Collection entries:
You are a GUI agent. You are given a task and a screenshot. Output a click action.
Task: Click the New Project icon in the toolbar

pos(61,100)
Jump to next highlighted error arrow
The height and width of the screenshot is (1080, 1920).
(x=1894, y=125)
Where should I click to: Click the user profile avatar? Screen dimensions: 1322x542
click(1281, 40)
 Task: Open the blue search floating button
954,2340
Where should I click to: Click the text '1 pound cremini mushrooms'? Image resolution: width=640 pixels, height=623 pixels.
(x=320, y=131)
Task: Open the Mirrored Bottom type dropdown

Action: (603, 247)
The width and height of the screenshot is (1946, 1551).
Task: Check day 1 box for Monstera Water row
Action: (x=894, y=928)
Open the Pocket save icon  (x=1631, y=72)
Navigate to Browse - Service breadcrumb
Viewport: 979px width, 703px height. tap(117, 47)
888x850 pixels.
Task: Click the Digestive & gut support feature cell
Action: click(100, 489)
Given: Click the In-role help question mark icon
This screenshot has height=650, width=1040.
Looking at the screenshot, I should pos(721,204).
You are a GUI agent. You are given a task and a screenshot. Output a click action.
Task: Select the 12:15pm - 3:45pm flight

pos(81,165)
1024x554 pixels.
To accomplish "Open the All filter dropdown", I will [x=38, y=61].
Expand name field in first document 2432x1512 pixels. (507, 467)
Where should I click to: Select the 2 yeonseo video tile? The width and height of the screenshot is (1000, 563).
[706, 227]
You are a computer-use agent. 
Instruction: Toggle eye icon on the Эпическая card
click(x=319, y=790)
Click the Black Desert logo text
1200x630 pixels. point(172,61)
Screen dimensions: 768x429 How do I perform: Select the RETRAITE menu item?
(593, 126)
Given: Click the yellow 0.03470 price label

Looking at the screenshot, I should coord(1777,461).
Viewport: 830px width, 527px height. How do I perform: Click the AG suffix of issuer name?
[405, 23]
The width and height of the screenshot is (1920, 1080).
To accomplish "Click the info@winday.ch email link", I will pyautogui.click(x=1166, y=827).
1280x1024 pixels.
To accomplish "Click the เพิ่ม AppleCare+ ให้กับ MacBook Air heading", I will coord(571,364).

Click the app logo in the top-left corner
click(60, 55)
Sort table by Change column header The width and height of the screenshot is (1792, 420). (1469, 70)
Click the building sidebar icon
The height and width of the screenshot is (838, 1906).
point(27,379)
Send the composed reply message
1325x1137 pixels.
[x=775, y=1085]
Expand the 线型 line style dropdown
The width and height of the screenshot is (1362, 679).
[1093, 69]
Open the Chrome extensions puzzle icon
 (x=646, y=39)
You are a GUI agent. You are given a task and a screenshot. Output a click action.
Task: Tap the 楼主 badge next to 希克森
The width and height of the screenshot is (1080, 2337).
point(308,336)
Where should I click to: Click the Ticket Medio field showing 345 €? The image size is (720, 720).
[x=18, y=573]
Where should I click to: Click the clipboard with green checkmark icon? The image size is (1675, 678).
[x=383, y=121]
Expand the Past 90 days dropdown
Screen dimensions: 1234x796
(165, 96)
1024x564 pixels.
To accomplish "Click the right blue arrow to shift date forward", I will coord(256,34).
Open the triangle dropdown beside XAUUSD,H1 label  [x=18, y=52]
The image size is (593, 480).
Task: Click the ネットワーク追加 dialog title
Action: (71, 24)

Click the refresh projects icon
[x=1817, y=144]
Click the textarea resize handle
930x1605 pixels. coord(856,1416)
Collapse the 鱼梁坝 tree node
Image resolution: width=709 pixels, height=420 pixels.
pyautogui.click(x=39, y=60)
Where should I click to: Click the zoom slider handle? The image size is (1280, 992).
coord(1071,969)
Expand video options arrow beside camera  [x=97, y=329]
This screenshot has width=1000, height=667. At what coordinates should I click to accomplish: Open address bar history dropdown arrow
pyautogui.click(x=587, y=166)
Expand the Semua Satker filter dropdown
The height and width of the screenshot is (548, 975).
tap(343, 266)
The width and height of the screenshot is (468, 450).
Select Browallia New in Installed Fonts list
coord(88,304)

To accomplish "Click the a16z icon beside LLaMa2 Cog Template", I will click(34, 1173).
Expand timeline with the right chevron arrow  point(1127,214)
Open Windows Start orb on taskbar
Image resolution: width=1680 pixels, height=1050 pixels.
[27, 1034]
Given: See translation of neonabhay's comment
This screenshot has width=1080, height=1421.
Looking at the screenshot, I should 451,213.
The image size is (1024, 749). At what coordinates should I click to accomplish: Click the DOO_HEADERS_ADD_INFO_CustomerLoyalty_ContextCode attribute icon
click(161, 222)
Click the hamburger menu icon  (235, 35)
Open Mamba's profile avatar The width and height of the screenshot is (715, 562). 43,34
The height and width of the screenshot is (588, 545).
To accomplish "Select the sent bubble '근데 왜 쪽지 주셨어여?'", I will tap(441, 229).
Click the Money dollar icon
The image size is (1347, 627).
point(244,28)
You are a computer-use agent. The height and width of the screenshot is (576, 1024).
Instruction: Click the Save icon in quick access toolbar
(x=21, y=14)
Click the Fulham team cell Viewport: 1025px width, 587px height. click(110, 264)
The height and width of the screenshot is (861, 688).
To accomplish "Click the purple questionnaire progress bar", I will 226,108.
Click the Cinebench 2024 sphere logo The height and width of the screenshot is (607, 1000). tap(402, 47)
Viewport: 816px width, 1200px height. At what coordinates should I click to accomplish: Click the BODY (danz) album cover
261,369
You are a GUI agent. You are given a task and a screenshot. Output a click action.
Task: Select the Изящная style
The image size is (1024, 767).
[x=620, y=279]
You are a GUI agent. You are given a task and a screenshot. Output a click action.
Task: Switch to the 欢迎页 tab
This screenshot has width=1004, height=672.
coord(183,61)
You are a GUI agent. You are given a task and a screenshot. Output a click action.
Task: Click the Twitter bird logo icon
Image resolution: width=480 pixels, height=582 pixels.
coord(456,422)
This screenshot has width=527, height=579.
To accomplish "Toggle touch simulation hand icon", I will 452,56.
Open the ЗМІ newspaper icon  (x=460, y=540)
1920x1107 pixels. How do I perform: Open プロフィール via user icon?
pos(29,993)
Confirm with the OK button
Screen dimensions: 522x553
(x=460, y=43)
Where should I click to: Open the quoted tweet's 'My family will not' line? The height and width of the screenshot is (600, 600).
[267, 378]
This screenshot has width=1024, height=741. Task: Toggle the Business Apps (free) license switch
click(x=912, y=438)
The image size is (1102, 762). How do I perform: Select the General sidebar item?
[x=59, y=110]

WHAT TO DO -> Rewrite every one of the records above with "GUI agent" swapped for "screen agent", changing nothing else.

OUTPUT OF THE TASK ->
You are a screen agent. You are given a task and a screenshot. Output a click action.
Task: Click the New Project icon in the toolbar

pos(61,100)
Jump to next highlighted error arrow
The height and width of the screenshot is (1080, 1920).
(x=1894, y=125)
Where should I click to: Click the user profile avatar? Screen dimensions: 1322x542
click(1281, 40)
 Task: Open the blue search floating button
954,2340
Where should I click to: Click the text '1 pound cremini mushrooms'? Image resolution: width=640 pixels, height=623 pixels.
(x=320, y=131)
Task: Open the Mirrored Bottom type dropdown

Action: (603, 247)
The width and height of the screenshot is (1946, 1551).
Task: Check day 1 box for Monstera Water row
Action: (x=894, y=928)
Open the Pocket save icon  (x=1631, y=72)
Navigate to Browse - Service breadcrumb
Viewport: 979px width, 703px height. tap(117, 47)
888x850 pixels.
Task: Click the Digestive & gut support feature cell
Action: click(100, 489)
Given: Click the In-role help question mark icon
This screenshot has height=650, width=1040.
Looking at the screenshot, I should pos(721,204).
You are a screen agent. You are given a task and a screenshot. Output a click action.
Task: Select the 12:15pm - 3:45pm flight

pos(81,165)
1024x554 pixels.
To accomplish "Open the All filter dropdown", I will [x=38, y=61].
Expand name field in first document 2432x1512 pixels. (507, 467)
Where should I click to: Select the 2 yeonseo video tile? The width and height of the screenshot is (1000, 563).
[706, 227]
You are a computer-use agent. 
Instruction: Toggle eye icon on the Эпическая card
click(x=319, y=790)
Click the Black Desert logo text
1200x630 pixels. point(172,61)
Screen dimensions: 768x429 How do I perform: Select the RETRAITE menu item?
(593, 126)
Given: Click the yellow 0.03470 price label

Looking at the screenshot, I should coord(1777,461).
Viewport: 830px width, 527px height. How do I perform: Click the AG suffix of issuer name?
[405, 23]
The width and height of the screenshot is (1920, 1080).
To accomplish "Click the info@winday.ch email link", I will pyautogui.click(x=1166, y=827).
1280x1024 pixels.
To accomplish "Click the เพิ่ม AppleCare+ ให้กับ MacBook Air heading", I will coord(571,364).

Click the app logo in the top-left corner
click(60, 55)
Sort table by Change column header The width and height of the screenshot is (1792, 420). (1469, 70)
Click the building sidebar icon
The height and width of the screenshot is (838, 1906).
point(27,379)
Send the composed reply message
1325x1137 pixels.
[x=775, y=1085]
Expand the 线型 line style dropdown
The width and height of the screenshot is (1362, 679).
[1093, 69]
Open the Chrome extensions puzzle icon
 (x=646, y=39)
You are a screen agent. You are given a task and a screenshot. Output a click action.
Task: Tap the 楼主 badge next to 希克森
The width and height of the screenshot is (1080, 2337).
point(308,336)
Where should I click to: Click the Ticket Medio field showing 345 €? The image size is (720, 720).
[x=18, y=573]
Where should I click to: Click the clipboard with green checkmark icon? The image size is (1675, 678).
[x=383, y=121]
Expand the Past 90 days dropdown
Screen dimensions: 1234x796
(165, 96)
1024x564 pixels.
To accomplish "Click the right blue arrow to shift date forward", I will coord(256,34).
Open the triangle dropdown beside XAUUSD,H1 label  [x=18, y=52]
The image size is (593, 480).
Task: Click the ネットワーク追加 dialog title
Action: (71, 24)

Click the refresh projects icon
[x=1817, y=144]
Click the textarea resize handle
930x1605 pixels. coord(856,1416)
Collapse the 鱼梁坝 tree node
Image resolution: width=709 pixels, height=420 pixels.
pyautogui.click(x=39, y=60)
Where should I click to: Click the zoom slider handle? The image size is (1280, 992).
coord(1071,969)
Expand video options arrow beside camera  [x=97, y=329]
This screenshot has width=1000, height=667. At what coordinates should I click to accomplish: Open address bar history dropdown arrow
pyautogui.click(x=587, y=166)
Expand the Semua Satker filter dropdown
The height and width of the screenshot is (548, 975).
tap(343, 266)
The width and height of the screenshot is (468, 450).
Select Browallia New in Installed Fonts list
coord(88,304)

To accomplish "Click the a16z icon beside LLaMa2 Cog Template", I will click(34, 1173).
Expand timeline with the right chevron arrow  point(1127,214)
Open Windows Start orb on taskbar
Image resolution: width=1680 pixels, height=1050 pixels.
[27, 1034]
Given: See translation of neonabhay's comment
This screenshot has width=1080, height=1421.
Looking at the screenshot, I should 451,213.
The image size is (1024, 749). At what coordinates should I click to accomplish: Click the DOO_HEADERS_ADD_INFO_CustomerLoyalty_ContextCode attribute icon
click(161, 222)
Click the hamburger menu icon  (235, 35)
Open Mamba's profile avatar The width and height of the screenshot is (715, 562). 43,34
The height and width of the screenshot is (588, 545).
To accomplish "Select the sent bubble '근데 왜 쪽지 주셨어여?'", I will tap(441, 229).
Click the Money dollar icon
The image size is (1347, 627).
point(244,28)
You are a computer-use agent. The height and width of the screenshot is (576, 1024).
Instruction: Click the Save icon in quick access toolbar
(x=21, y=14)
Click the Fulham team cell Viewport: 1025px width, 587px height. click(110, 264)
The height and width of the screenshot is (861, 688).
To accomplish "Click the purple questionnaire progress bar", I will 226,108.
Click the Cinebench 2024 sphere logo The height and width of the screenshot is (607, 1000). tap(402, 47)
Viewport: 816px width, 1200px height. At what coordinates should I click to accomplish: Click the BODY (danz) album cover
261,369
You are a screen agent. You are given a task and a screenshot. Output a click action.
Task: Select the Изящная style
The image size is (1024, 767).
[x=620, y=279]
You are a screen agent. You are given a task and a screenshot. Output a click action.
Task: Switch to the 欢迎页 tab
This screenshot has width=1004, height=672.
coord(183,61)
You are a screen agent. You are given a task and a screenshot. Output a click action.
Task: Click the Twitter bird logo icon
Image resolution: width=480 pixels, height=582 pixels.
coord(456,422)
This screenshot has width=527, height=579.
To accomplish "Toggle touch simulation hand icon", I will 452,56.
Open the ЗМІ newspaper icon  (x=460, y=540)
1920x1107 pixels. How do I perform: Open プロフィール via user icon?
pos(29,993)
Confirm with the OK button
Screen dimensions: 522x553
(x=460, y=43)
Where should I click to: Open the quoted tweet's 'My family will not' line? The height and width of the screenshot is (600, 600).
[267, 378]
This screenshot has width=1024, height=741. Task: Toggle the Business Apps (free) license switch
click(x=912, y=438)
The image size is (1102, 762). How do I perform: Select the General sidebar item?
[x=59, y=110]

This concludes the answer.